The SS7 initiative partners Microsoft with DGM&S Telecom, a Mt. Laurel, N.J., signaling software developer. DGM&S is porting its OMNI Soft platform to Microsoft's Windows NT server, enabling NT to host and deliver SS7-based services on public networks, said Bill Anderson, director of telecom industry marketing at Microsoft. The integration, to be completed later this year, will curb carriers' cost and development time for such applications, he said.

Hardware vendors such as Tandem and Data General are embracing the new product integration, and third-party software developers are expected to support the NT functionality soon. Amdahl is developing applications to support local number portability and caller ID, said Rex McWilliams, president of DGM&S Telecom.

"We look to see a relative explosion of applications after that," he said, adding that NT's SS7 environment will be especially helpful for carriers such as PCS providers that need functionality at low cost.

OMNI Soft applications programming interfaces target the high end of the SS7 protocol stack, including the Advanced Intelligent Network and intelligent network user part, the GSM mobile applications part, the ISDN user part and TIA/EIA IS-41 mapping.

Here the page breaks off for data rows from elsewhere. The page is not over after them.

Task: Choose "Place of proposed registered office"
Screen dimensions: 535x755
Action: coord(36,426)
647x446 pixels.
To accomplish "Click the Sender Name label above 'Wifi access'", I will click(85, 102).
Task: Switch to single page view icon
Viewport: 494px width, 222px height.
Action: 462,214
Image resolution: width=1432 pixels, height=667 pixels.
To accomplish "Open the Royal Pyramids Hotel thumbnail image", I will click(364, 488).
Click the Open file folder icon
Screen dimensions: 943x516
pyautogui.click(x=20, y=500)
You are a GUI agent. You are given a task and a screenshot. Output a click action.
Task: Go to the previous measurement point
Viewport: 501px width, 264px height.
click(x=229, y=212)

"Network intelligence will continue to move off the switch, and a wide range of services will be supported by SS7," said McWilliams.

The integration also represents one small step for Microsoft in the public network area. NT has been criticized for failing to support the scalability or interoperability of broad public network applications. But Microsoft began to change that last week by demonstrating its Wolfpack clustering solution. The clustering of NT servers creates the system availability and scalability carriers require, said Anderson. Microsoft is making NT interoperable with Unix platforms, meaning that carriers can start moving NT into their legacy server environments.

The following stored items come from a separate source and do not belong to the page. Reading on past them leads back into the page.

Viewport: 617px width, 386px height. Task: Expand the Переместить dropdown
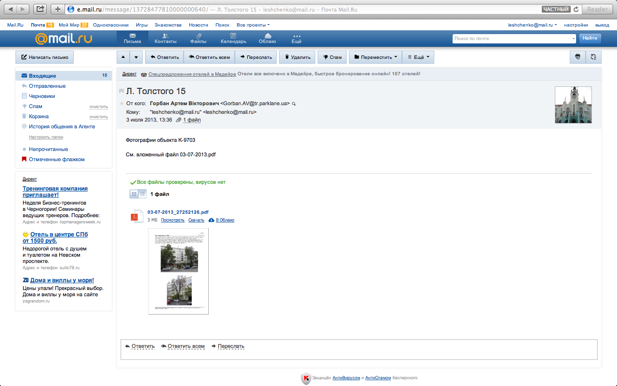coord(375,57)
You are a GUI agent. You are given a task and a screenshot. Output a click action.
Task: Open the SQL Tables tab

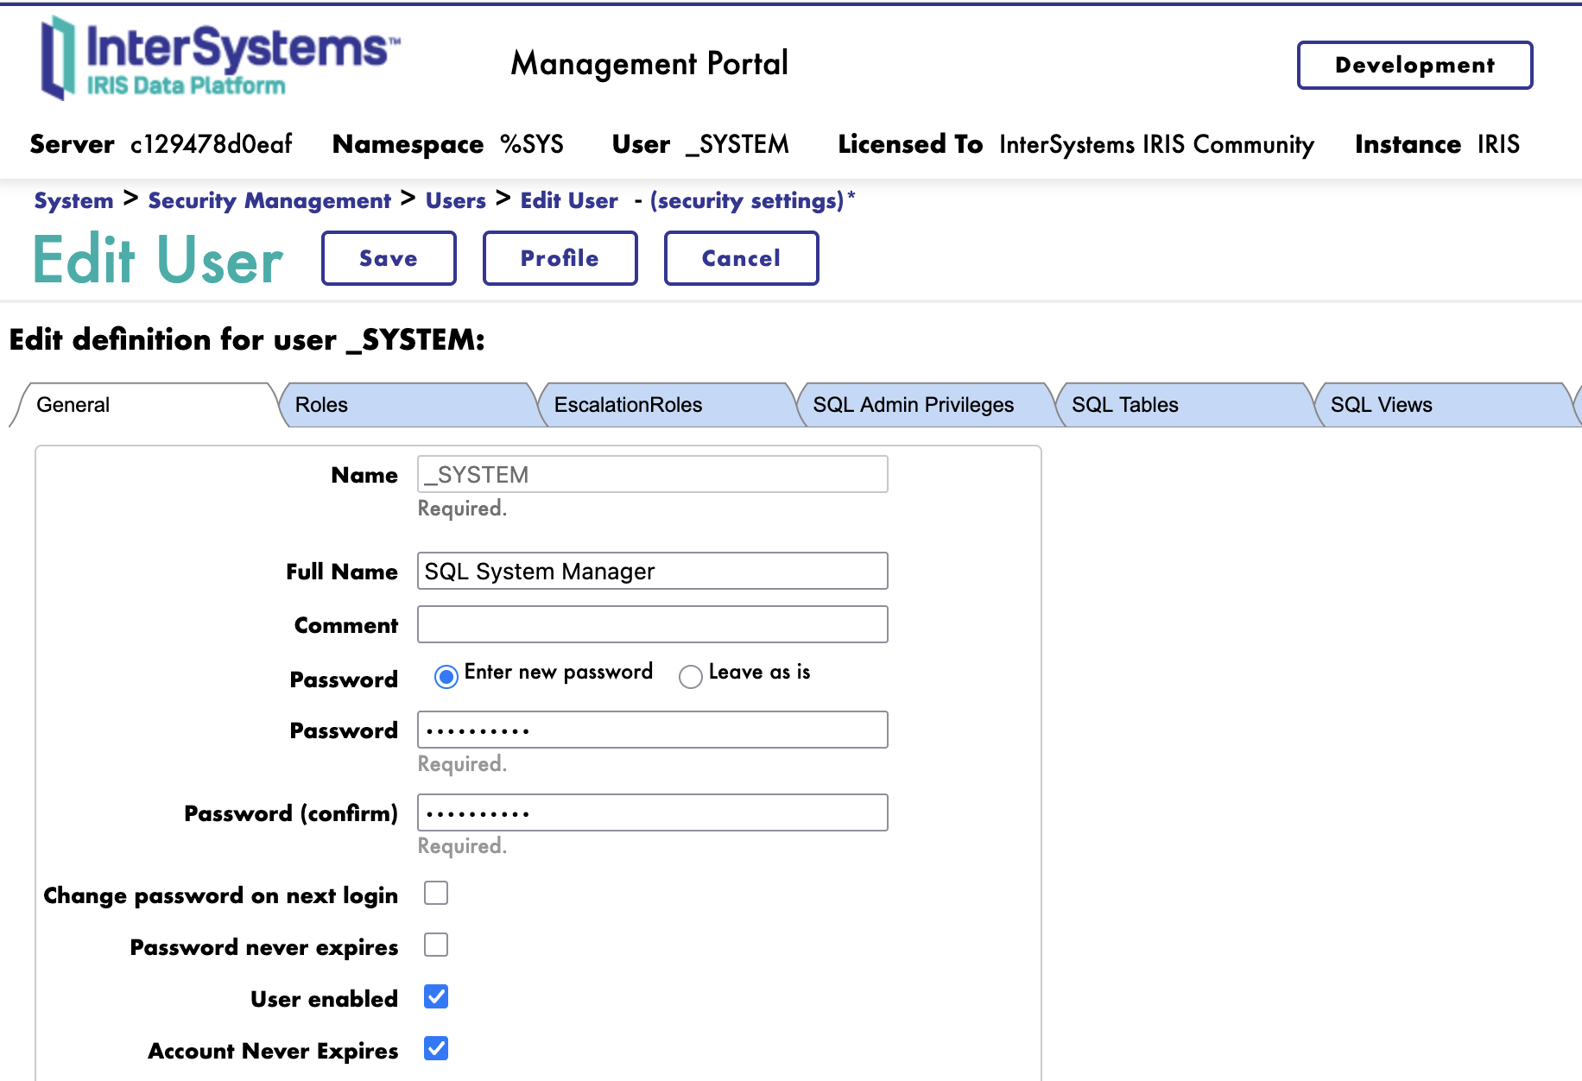[1124, 405]
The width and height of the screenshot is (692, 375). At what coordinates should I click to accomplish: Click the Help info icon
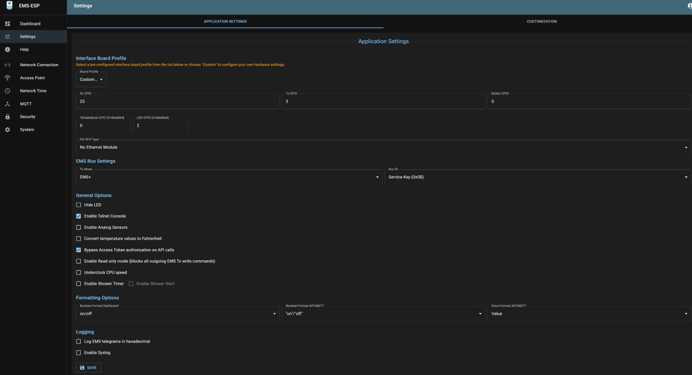pos(7,50)
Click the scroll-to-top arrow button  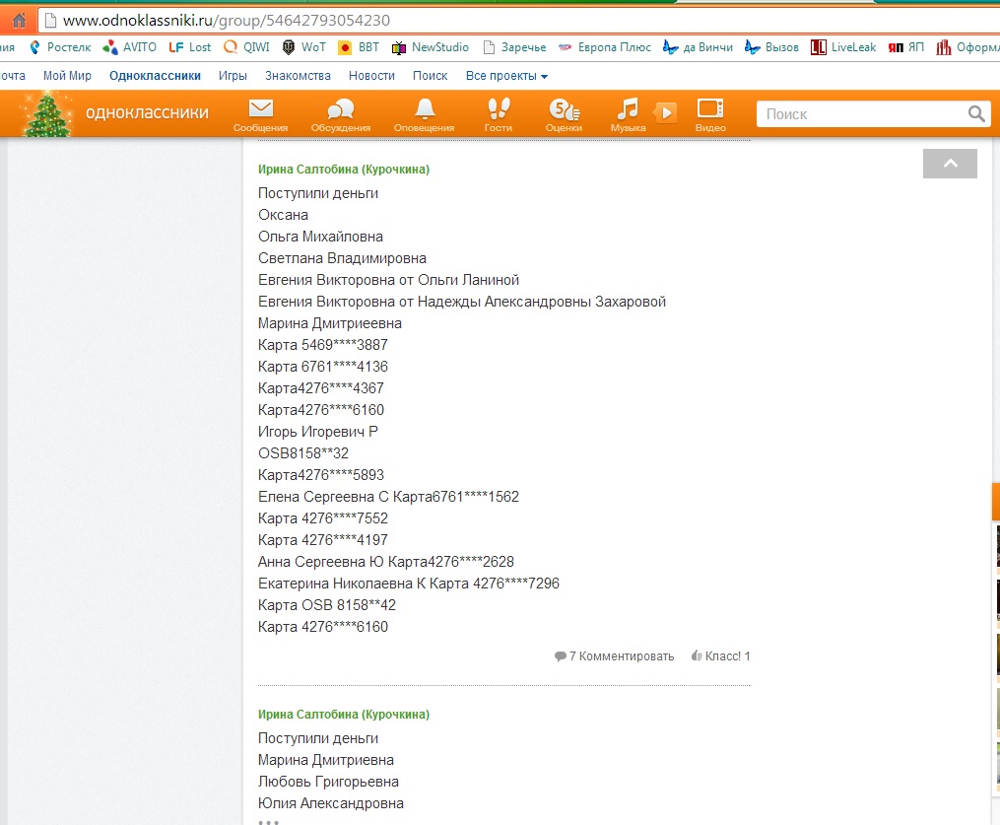950,164
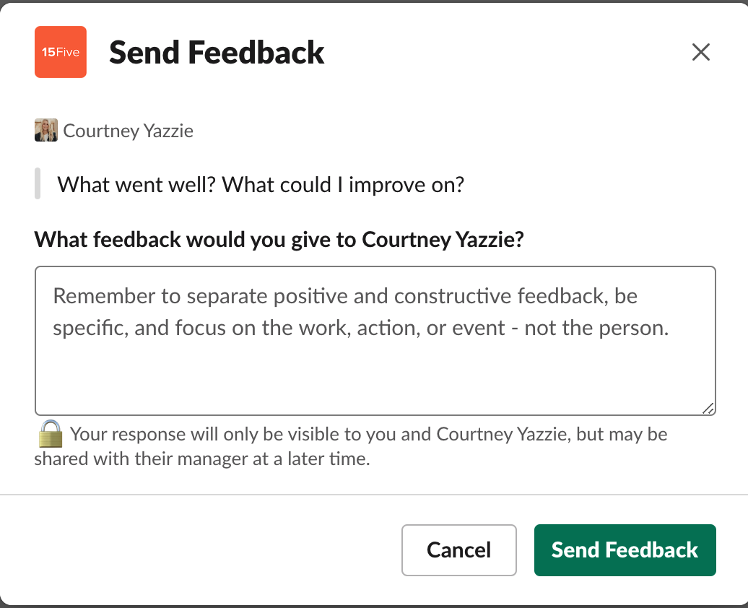748x608 pixels.
Task: Click the Send Feedback dialog title
Action: [216, 51]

"People say telecom is the last bastion for complete Unix environments. We don't want to suggest that carriers try to drop everything to deploy NT," said Anderson.

Microsoft and Vertel also have made progress in their management technology partnership. A key element of Microsoft's chances of succeeding as a public network vendor is acquiring TMN expertise.

"TMN is more of a check-box item right now for carriers in the U.S., but they will be asking for it," Anderson said. "In Europe and Asia, the demands for it are already there."

Microsoft Corp. joined asymmetrical digital subscriber line vendors last week to promote a single architecture for point-to-point protocol over asynchronous transfer mode over ADSL. The ADSL vendors are Alcatel, Cisco Systems, Fore Systems, U.S. Robotics and Westell Technologies.

Although the alliance marks the first time Microsoft has publicly joined an ADSL industry movement, the company has been involved in GTE's trial in Redmond, Wash. Microsoft corporate users have been using ADSL at work and home since last year. At the Networld+Interop show in Las Vegas last month, GTE said it would add 1000 Microsoft employee users to the trial.

The group has agreed on a platform outlined in a white paper. Its goal is to speed ADSL deployment by a defining a scalable, standards-based system. Although many ADSL vendors are committing to the ATM-over-ADSL system desired by large telephone carriers, PPP, in which Internet protocol is encapsulated, is the standard for Internet access and remote data connections.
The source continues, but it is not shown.